#### [What is expected]
Find the lines in the records that carry the word "field". Copy each one.

#### [Information]
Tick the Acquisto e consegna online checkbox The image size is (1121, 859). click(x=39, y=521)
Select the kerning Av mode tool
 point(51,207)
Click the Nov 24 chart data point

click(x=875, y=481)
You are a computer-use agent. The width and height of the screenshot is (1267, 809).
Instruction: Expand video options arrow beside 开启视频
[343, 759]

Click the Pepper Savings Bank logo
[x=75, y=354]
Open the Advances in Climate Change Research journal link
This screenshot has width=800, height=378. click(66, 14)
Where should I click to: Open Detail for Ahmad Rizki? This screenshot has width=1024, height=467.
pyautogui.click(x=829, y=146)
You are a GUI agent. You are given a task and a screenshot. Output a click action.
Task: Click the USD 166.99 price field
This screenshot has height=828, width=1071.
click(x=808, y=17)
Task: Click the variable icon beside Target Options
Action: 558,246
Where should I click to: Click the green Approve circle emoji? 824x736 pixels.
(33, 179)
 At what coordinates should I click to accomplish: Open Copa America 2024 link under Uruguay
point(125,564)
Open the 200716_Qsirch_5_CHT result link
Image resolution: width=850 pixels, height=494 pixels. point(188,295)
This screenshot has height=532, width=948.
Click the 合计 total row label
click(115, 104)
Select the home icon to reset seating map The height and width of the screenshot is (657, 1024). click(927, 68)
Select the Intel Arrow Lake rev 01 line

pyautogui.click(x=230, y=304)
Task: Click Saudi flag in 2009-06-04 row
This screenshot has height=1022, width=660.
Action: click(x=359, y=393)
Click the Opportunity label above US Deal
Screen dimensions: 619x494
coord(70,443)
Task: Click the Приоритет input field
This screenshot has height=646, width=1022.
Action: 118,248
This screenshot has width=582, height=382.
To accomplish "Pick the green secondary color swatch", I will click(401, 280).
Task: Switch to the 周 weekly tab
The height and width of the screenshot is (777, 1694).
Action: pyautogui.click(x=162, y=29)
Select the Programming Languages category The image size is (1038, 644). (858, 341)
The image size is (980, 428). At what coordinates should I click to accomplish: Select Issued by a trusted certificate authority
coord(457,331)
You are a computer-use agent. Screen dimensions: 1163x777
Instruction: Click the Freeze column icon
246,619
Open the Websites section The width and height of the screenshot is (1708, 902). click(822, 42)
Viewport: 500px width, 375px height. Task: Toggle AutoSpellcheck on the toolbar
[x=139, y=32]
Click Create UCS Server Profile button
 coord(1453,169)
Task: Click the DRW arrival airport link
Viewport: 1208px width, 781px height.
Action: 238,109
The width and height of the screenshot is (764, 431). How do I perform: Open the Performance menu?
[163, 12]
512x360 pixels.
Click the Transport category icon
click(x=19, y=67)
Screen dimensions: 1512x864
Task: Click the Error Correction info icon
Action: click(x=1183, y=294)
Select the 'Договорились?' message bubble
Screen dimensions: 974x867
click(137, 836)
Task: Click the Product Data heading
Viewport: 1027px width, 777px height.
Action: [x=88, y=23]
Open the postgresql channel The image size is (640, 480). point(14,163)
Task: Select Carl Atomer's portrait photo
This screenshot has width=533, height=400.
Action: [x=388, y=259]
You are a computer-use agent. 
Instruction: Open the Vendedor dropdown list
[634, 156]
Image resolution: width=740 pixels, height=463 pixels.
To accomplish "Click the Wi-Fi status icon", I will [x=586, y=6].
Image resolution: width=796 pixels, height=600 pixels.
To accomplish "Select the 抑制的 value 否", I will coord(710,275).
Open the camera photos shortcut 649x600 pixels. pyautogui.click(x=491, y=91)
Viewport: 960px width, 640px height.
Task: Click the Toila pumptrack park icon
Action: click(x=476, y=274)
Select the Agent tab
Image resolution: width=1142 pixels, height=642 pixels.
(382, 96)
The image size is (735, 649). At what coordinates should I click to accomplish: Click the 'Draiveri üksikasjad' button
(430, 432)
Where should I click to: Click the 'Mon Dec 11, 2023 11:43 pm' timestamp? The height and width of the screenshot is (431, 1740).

#### [Your response]
Task: Click the USD 166.99 price field
Task: Click the Приоритет input field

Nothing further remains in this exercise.